The problem: Copy, from the material below, every line in which the word "computer" can be found.

Data section:

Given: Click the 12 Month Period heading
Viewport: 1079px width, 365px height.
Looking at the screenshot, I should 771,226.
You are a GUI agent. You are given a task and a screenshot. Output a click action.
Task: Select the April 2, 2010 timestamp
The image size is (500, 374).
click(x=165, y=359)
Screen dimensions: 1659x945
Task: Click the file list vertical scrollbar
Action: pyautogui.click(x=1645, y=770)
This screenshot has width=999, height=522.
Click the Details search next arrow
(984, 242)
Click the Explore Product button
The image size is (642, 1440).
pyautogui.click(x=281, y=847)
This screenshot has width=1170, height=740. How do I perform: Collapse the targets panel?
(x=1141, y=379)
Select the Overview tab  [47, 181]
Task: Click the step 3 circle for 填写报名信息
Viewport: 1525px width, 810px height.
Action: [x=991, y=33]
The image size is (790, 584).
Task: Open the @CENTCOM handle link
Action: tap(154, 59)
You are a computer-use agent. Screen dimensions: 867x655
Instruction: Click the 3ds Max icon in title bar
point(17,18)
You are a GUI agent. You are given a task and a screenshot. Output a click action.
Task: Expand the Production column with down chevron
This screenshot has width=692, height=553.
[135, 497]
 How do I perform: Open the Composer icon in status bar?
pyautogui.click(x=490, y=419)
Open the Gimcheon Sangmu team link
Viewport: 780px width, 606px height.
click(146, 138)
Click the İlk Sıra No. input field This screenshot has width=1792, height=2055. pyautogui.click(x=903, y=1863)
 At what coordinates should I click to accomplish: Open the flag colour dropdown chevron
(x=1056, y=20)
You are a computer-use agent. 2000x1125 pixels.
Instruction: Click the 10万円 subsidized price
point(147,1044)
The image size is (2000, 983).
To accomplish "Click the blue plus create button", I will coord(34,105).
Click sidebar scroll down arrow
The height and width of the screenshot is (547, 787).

Exercise output:
You are a computer-use agent. Screen dimensions: 867x655
You are a computer-use agent. 2000x1125 pixels.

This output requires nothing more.